Data to process:
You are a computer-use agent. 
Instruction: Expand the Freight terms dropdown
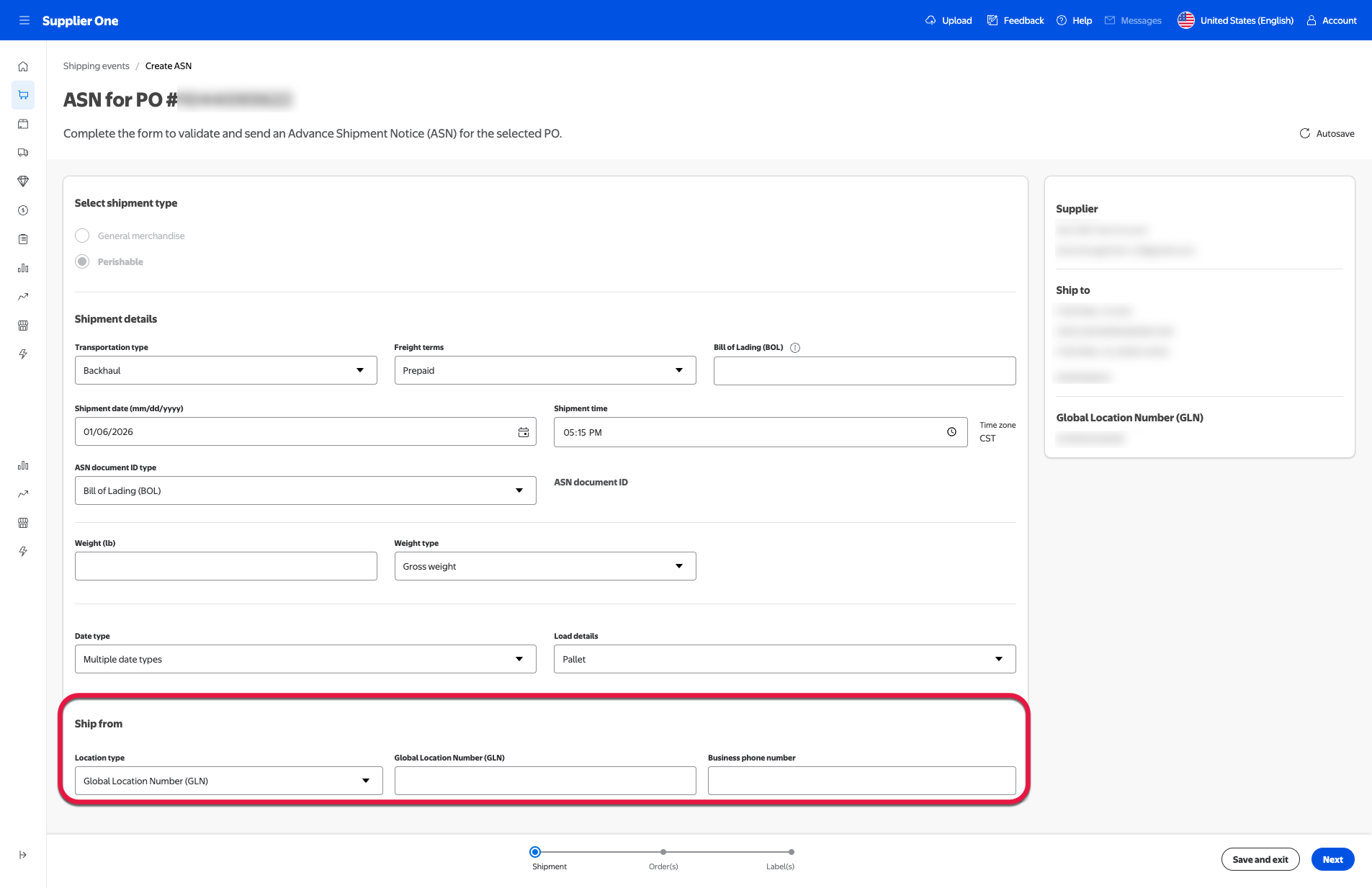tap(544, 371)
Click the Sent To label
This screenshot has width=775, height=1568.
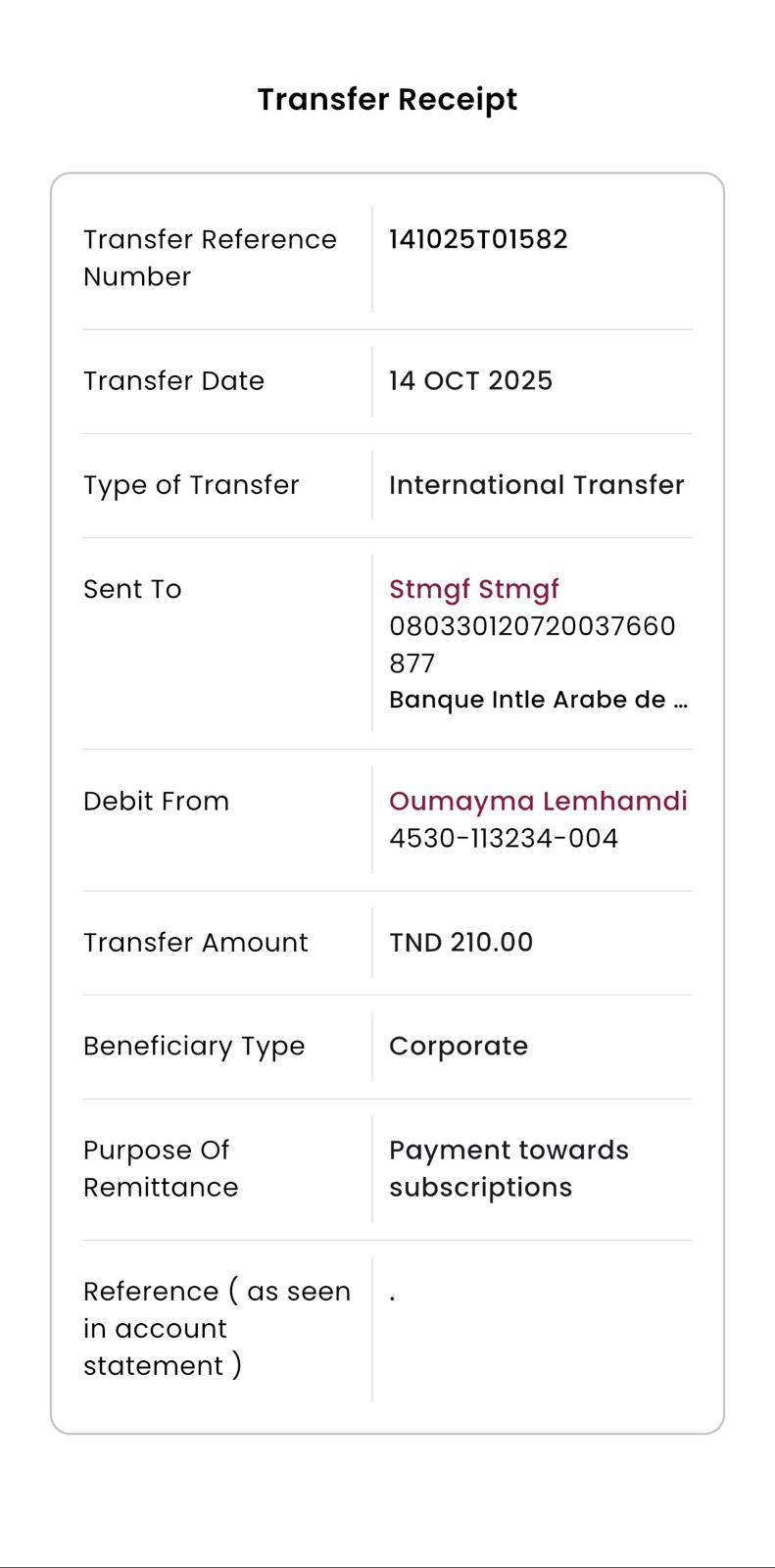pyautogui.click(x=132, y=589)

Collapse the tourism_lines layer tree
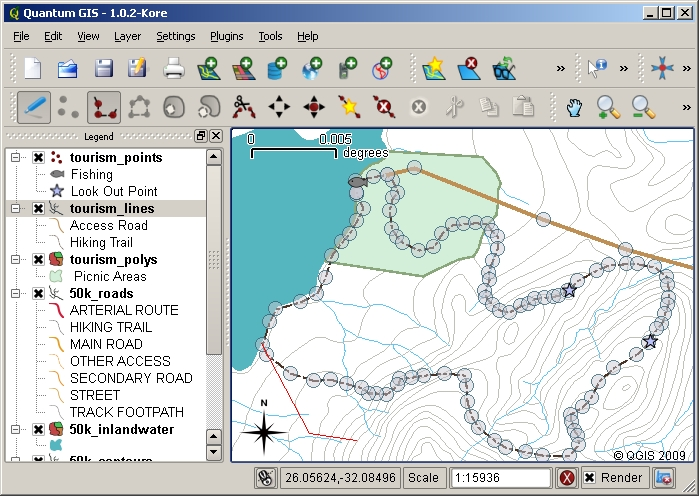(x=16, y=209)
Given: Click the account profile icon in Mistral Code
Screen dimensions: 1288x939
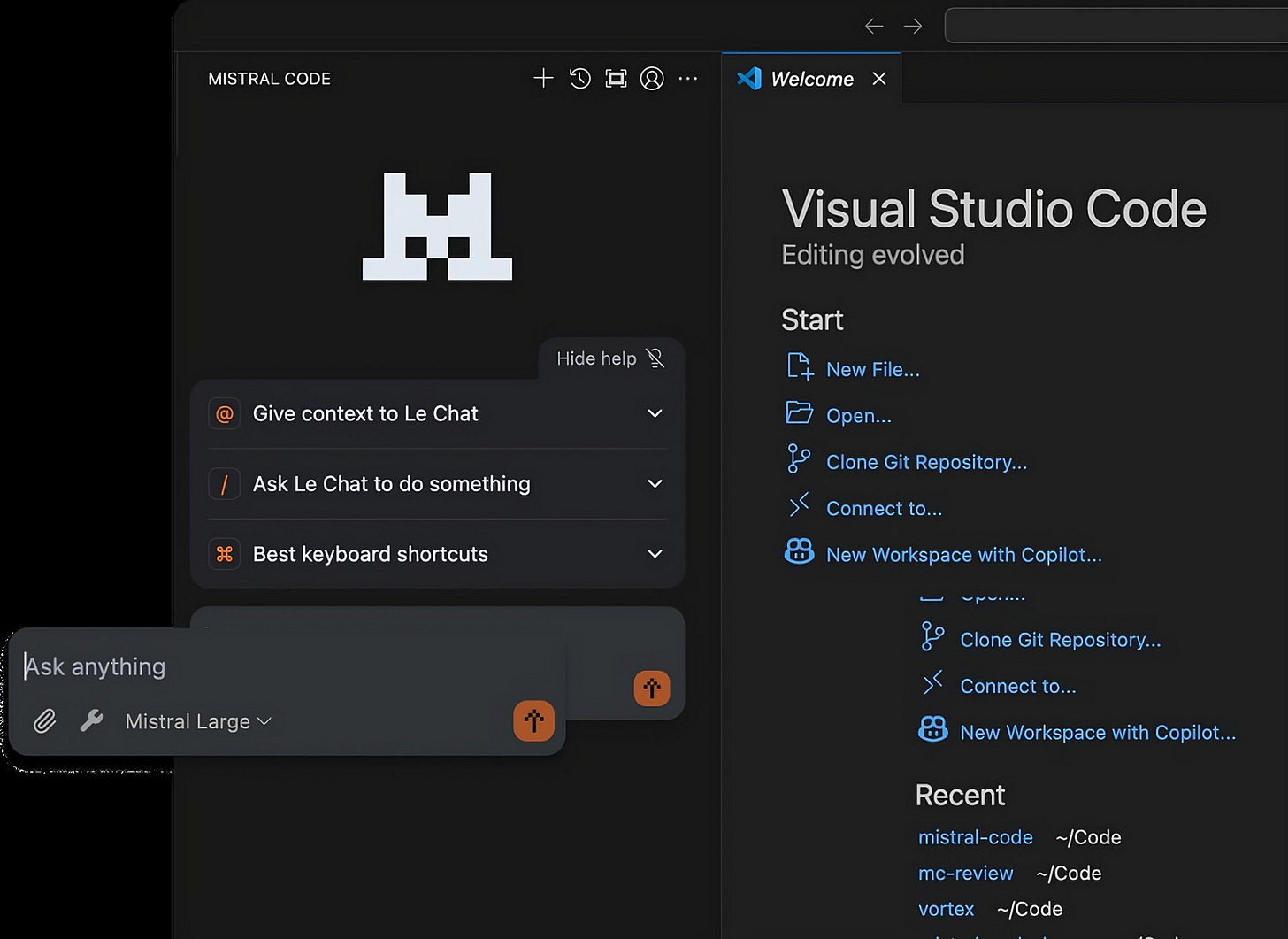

Set task:
Rewrite all of the lines above, replacing "Freight terms" with "Payment terms" and keeping everything else unchanged. Leave the pictures out of your answer.

Correct response:
You are a computer-use agent. 
Instruction: Expand the Payment terms dropdown
tap(544, 371)
Click the Sent To label
This screenshot has width=775, height=1568.
pyautogui.click(x=132, y=589)

Collapse the tourism_lines layer tree
(x=16, y=209)
Given: Click the account profile icon in Mistral Code
Screen dimensions: 1288x939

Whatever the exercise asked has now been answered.